» **WORK TO COMPLETE**: Begin at the line containing "How do I perform: Click" and retype each line through the end of the records exactly. Include nothing else and no pictures.

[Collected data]

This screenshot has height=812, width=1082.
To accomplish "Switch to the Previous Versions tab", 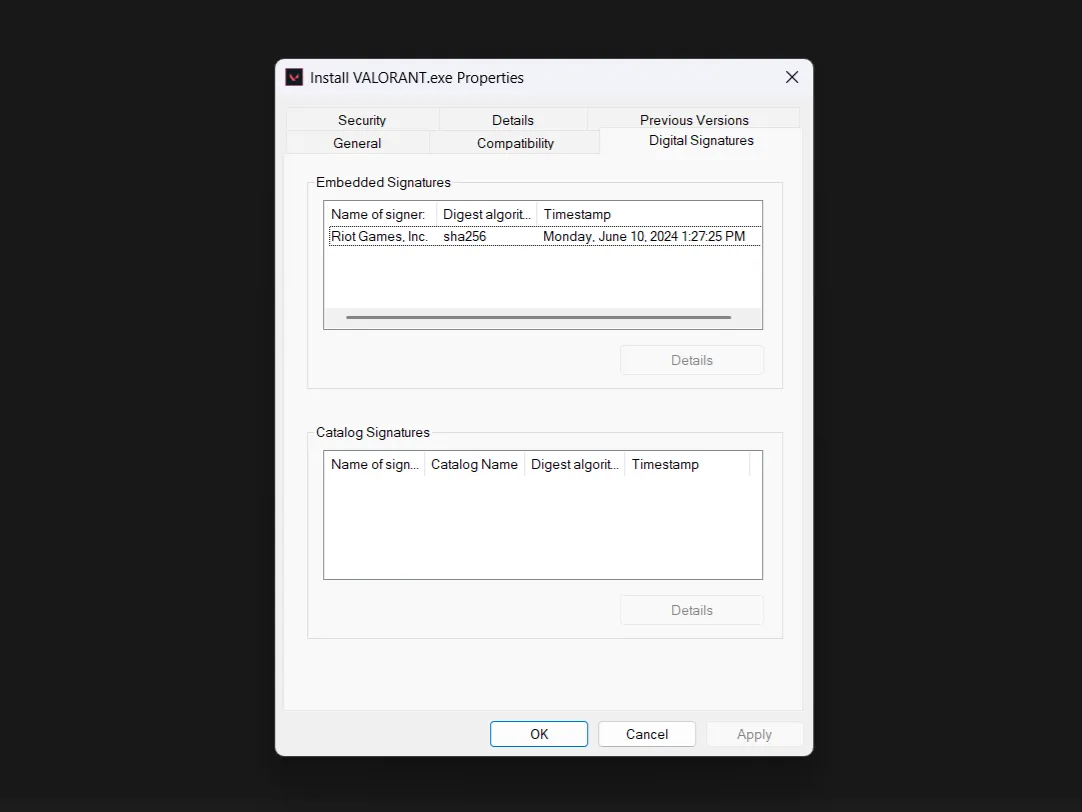I will click(694, 119).
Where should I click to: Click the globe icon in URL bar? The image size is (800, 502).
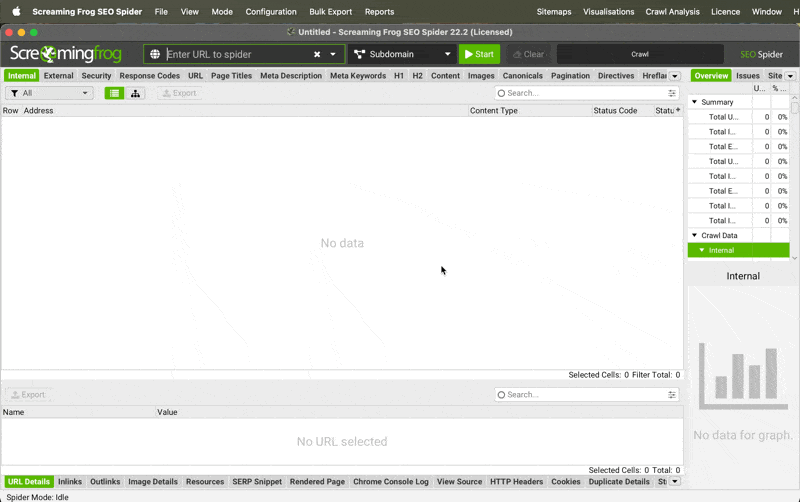(x=155, y=54)
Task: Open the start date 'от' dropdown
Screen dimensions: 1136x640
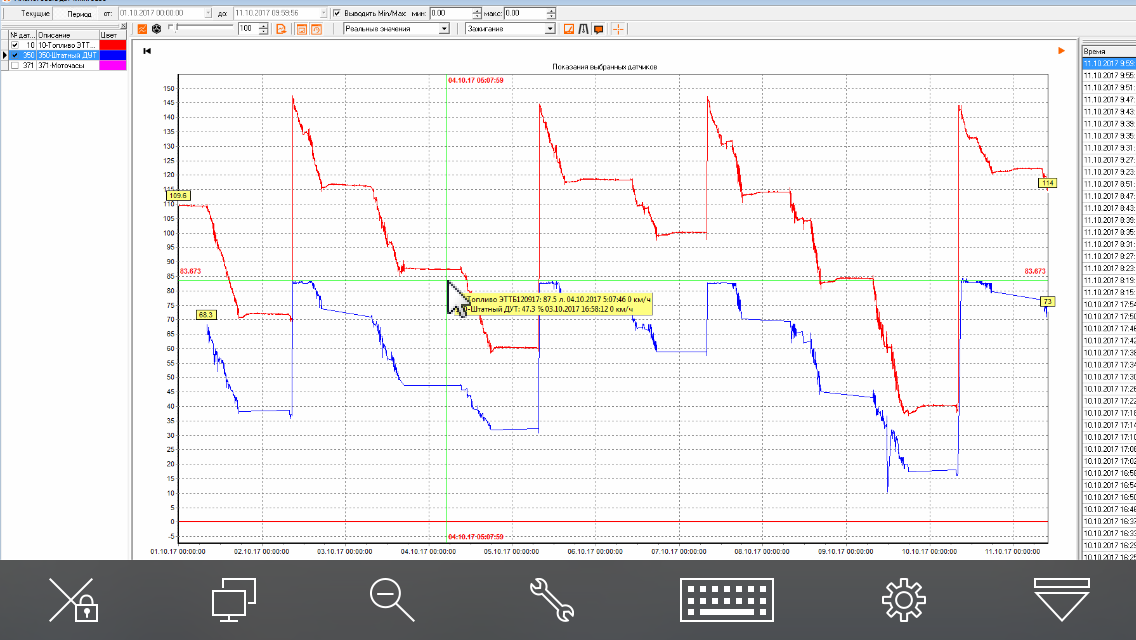Action: point(207,14)
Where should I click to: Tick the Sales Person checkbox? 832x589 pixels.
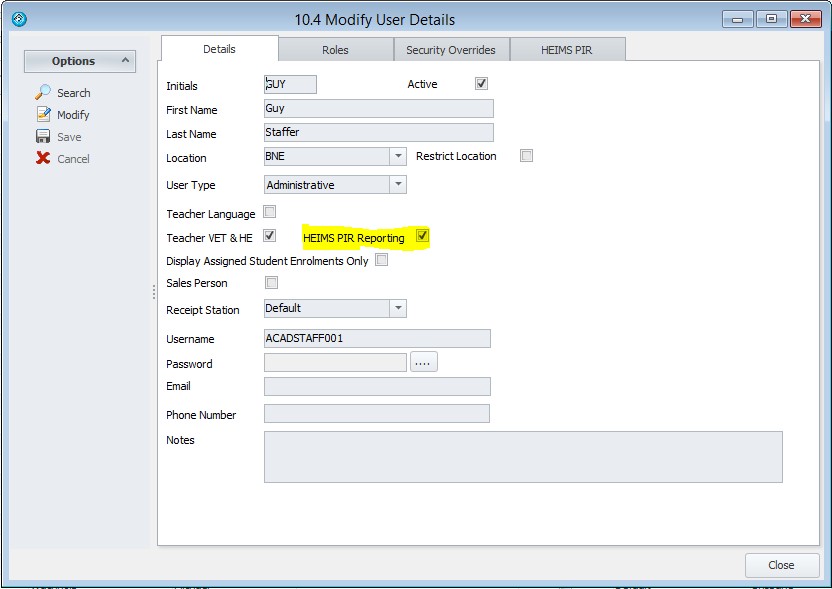pyautogui.click(x=271, y=283)
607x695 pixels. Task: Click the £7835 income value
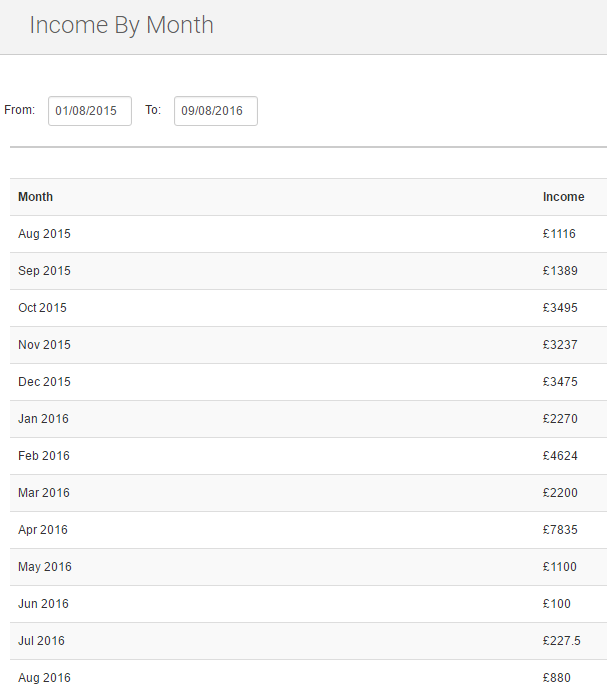coord(560,530)
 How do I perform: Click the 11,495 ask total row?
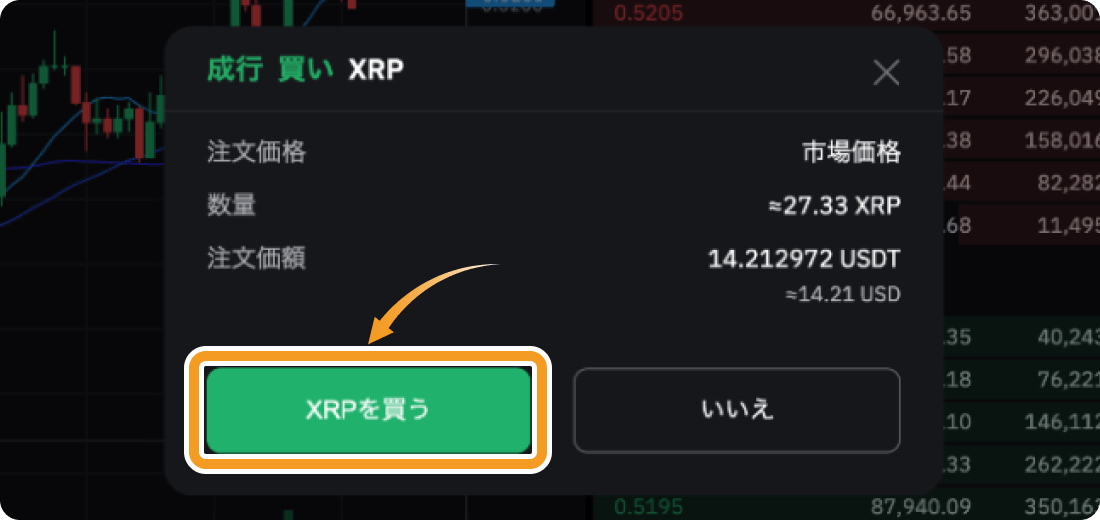point(1067,225)
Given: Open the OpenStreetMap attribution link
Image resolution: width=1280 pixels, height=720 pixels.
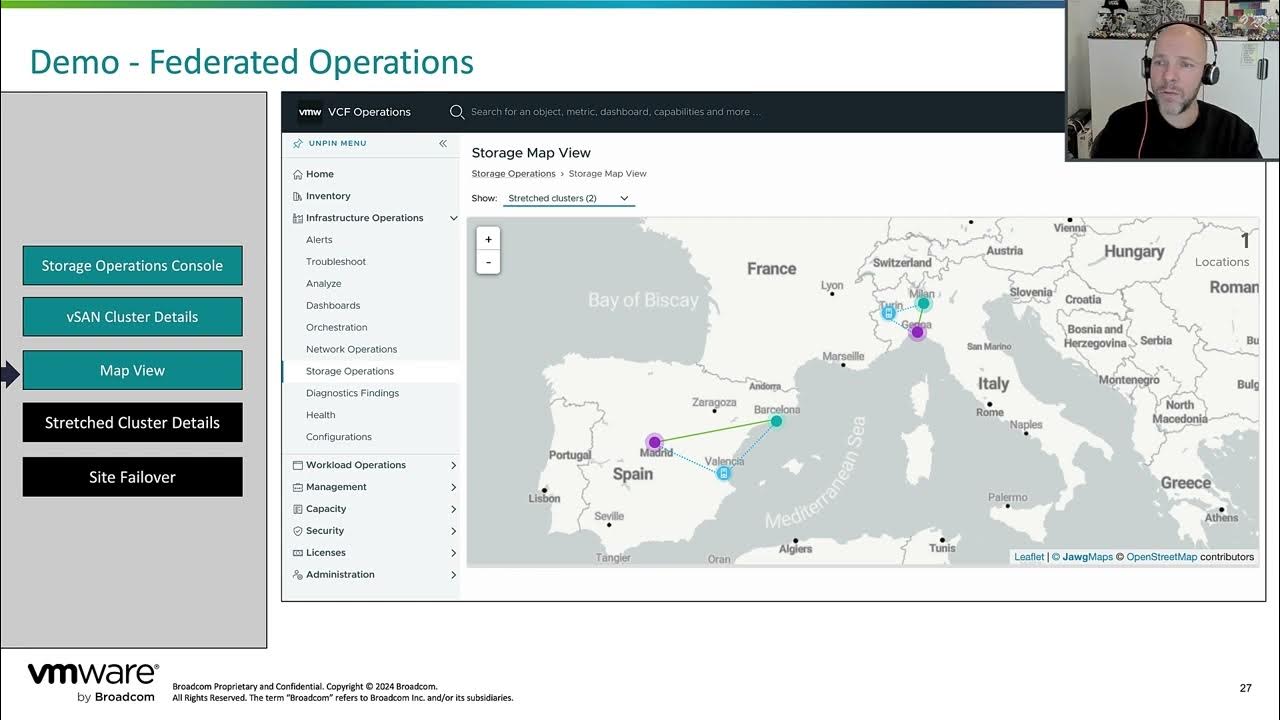Looking at the screenshot, I should (1161, 557).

» **EXERCISE ANSWER**:
 How do I perform: Click the 11,495 ask total row?
point(1067,225)
Given: Open the OpenStreetMap attribution link
Image resolution: width=1280 pixels, height=720 pixels.
Looking at the screenshot, I should (1161, 557).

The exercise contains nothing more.